Minor leaguers are in Glendale, working on their craft before the official opening of MiLB spring training.

Scottsdale Scorpions v Glendale Desert Dogs
If José Rodríguez really wants to emulate his baseball idol, he better pick up the pace with his whiffs.
Chris Bernacchi/Diamond Images via Getty Images

It seems like now that minor leaguers who are not on the 40-man roster are all arriving at spring training, beat writers are picking one a day to write on. What else is there to do? James Fegan took time to concentrate on a big name in the White Sox system, in José Rodríguez.

Rodríguez had a breakout yearin 2021 that started in Kannapolis and then improved in Winston-Salem. His .919 OPS in High-A last year earned him a series in Birmingham, and some time in the Arizona Fall League as well, both to little success (in only 20 combined games). Rodríguez should start the year in Birmingham and though every year is important, this could be a make-or-break one for him. Rodríguez could prove that he deserves to be the second baseman of the future, or he could show that he is just a utility infielder — something the White Sox seem to specialize in creating over the past couple of years. For 2022, he needs to really work on defense and increasing walks. Reading Fegan’s story, it’s very funny that Javy Báez is one of Rodríguez’s favorite players, considering Rodríguez only had 72 strikeouts in 111 games last season.

Meanwhile, Merk concentrated more on a player who has a real shot to see MLB time in 2022, Carlos Pérez. Now, some of that is because Pérez is a catcher, and the depth at that position for the Sox is weak to say the least. But with Yasmani Grandal going to get the vast majority of the time behind the plate, backup catcher is not a priority for offseason spending. So, you could see a lot of moves here regarding the backup spot, and Pérez has a good shot to see himself in the majors this year.

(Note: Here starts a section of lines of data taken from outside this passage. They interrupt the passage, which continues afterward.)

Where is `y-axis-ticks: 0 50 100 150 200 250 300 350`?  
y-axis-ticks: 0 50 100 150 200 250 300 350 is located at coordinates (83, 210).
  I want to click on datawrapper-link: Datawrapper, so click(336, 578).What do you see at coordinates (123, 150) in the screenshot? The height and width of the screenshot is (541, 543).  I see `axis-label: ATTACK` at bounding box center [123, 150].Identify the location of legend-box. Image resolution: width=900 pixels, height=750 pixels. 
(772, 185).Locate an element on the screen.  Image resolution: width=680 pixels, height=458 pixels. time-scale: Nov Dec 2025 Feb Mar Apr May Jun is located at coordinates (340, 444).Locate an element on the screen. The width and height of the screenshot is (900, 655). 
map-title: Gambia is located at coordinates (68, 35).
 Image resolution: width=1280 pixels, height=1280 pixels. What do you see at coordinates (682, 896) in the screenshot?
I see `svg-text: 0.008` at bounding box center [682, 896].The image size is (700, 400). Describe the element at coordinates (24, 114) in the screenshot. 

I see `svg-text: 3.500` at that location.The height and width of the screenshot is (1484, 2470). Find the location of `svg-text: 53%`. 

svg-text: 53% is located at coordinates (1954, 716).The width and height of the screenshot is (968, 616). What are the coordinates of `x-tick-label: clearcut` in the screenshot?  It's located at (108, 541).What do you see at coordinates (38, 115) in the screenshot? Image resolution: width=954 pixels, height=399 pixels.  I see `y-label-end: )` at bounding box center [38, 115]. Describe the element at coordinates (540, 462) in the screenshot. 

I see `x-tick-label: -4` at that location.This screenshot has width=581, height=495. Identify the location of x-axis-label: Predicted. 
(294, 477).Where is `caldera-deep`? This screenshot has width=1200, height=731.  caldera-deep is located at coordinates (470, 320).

In terms of Pérez’s play on the field, he has been with the Sox since 2014 and has ever-so-slowly moved up the ranks. He spent the majority in Birmingham last year, with a cup of coffee in Charlotte. It was the first time Pérez had an average year at the plate (102 wRC+) since his time in the DSL in 2014-15; but while the bat improved, it is not something to rely on. All indications point to Pérez being solid behind the plate, and since catching the ball seems to be hard for all White Sox catchers, Pérez impresses with only had four passed balls last year and a 42% caught stealing rate. OK, it’s not a ringing endorsement, but he is fourth on the depth chart for catcher currently.